Effects of Tao-Hong-Si-Wu-Tang (THSWT) on the expressions of (a) hypoxia-inducible factor (HIF-1α and (b) inducible nitric oxide synthase (iNOS) in cerebral homogenates 24 h after middle cerebral artery occlusion-(MCAO-) reperfusion injury in rats. Fresh brains from sham-operated (lane 1), solvent-treated (lane 2), and THSWT- (0.7 g kg⁻¹day⁻¹) treated (lane 3) rats were removed and sectioned coronally into four sequential parts from the frontal lobe to the occipital lobe. The third of four sequential parts of the ischemic-injured hemisphere was separately collected, homogenized, and centrifuged. The supernatant (50 μg protein) was then subjected to SDS-PAGE, and transferred onto membranes for analysis of HIF-1α and iNOS expressions. The results are representative examples of three similar experiments. Data are presented as the means ± S.E.M. *P < .05 and **P < .01, compared to the sham-operated group (lane 1). Equal loading in each lane is demonstrated by similar intensities of α-tubulin.

Figure 3

Effects of Tao-Hong-Si-Wu-Tang (THSWT) on the expressions of (a) tumor necrosis factor (TNF)-α and (b) active caspase-3 in cerebral homogenates 24 h after middle cerebral artery occlusion-(MCAO-) reperfusion injury in rats.
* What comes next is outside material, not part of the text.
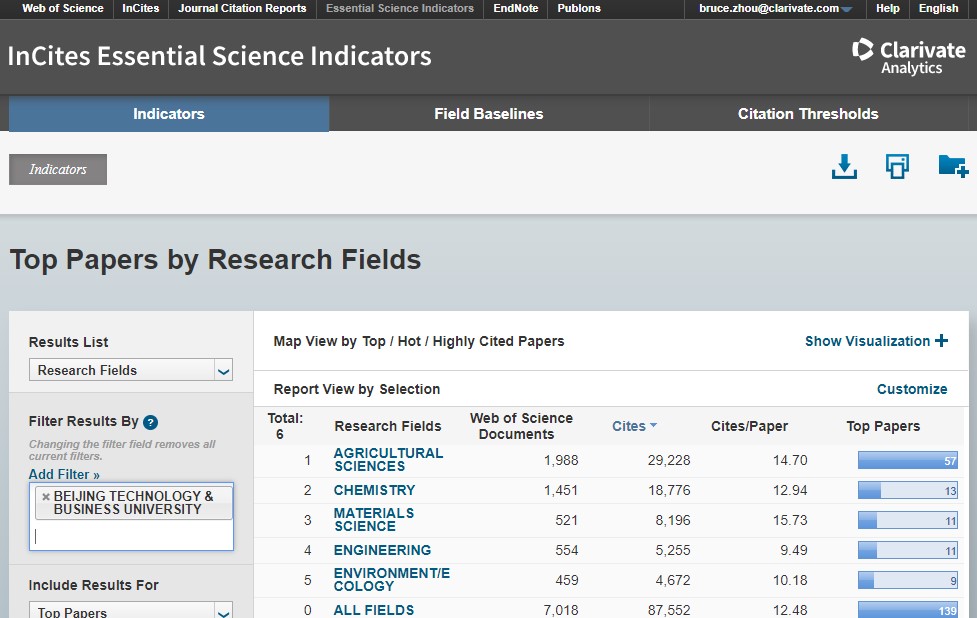The height and width of the screenshot is (618, 977).
Task: Switch to the Citation Thresholds tab
Action: (807, 114)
Fresh brains from sham-operated (lane 1), solvent-treated (lane 2), and THSWT (0.7 g kg⁻¹day⁻¹)-treated (lane 3) rats were removed and sectioned coronally into four sequential parts from the frontal lobe to the occipital lobe. The third of four sequential parts of the ischemic-injured hemisphere was separately collected, homogenized, and centrifuged. The supernatant (50 μg protein) was then subjected to SDS-PAGE and transferred onto membranes for analysis of TNF-α and active caspase-3 expressions. The results are representative examples of three similar experiments. Data are presented as the means ± S.E.M. *P < .05 and **P < .01, compared to the sham-operated group (lane 1). Equal loading in each lane is demonstrated by similar intensities of α-tubulin.

Figure 4

Inhibitory effect of Tao-Hong-Si-Wu-Tang (THSWT) on platelet aggregation in vitro and prolongation of the occlusion time for inducing thrombus formation in vivo. (a) Washed human platelets (3.6 × 10⁸ platelets mL⁻¹) were preincubated with THSWT (20 and 40 μg ml⁻¹) for 3 min, followed by the addition of collagen (1 μg mL⁻¹) to trigger platelet aggregation. The profiles are a representative example of three similar experiments. (b) Mice were administered the solvent control (normal saline) or THSWT (3.2 and 16 g kg⁻¹), after which mesenteric venules were selected for irradiation to induce microthrombus formation. Data of the bar graphs in (b) are presented as the means ± S.E.M. of the occlusion time (s) for inducing platelet plug formation (n = 4). **P < .01, compared to the individual solvent control group.

Figure 5

Inhibition of the free radical-scavenging activity by Tao-Hong-Si-Wu-Tang (THSWT) in the H₂O₂/NaOH/DMSO system. The signal of hydroxyl radical peaks was observed in electron spin resonance (ESR) experiments. (a) Resting spectrum (without H₂O₂), (b) typical ESR spectra in the presence of solvent control (distilled water), (c) THSWT (20 μg mL⁻¹), and (d) (40 μg ml⁻¹) in the H₂O₂/NaOH/DMSO system. The spectrum is a representative example of four similar experiments. An asterisk (*) indicates formation of hydroxyl radicals.

Figure 6

Hypothetical scheme of middle cerebral artery occlusion-(MCAO-) induced focal cerebral ischemia. MCAO decreases the blood flow of ischemic area followed by inducing a release of transcription factor HIF-1α . HIF-1α translocates into the nucleus in activating genes of iNOS and TNF-α. iNOS may contribute to enhance the inflammatory responses by elevating nitric oxide (NO). TNF-α, it shows to be involved in apoptosis through the activation of downstream caspases-3, and subsequently induces cerebral infarction.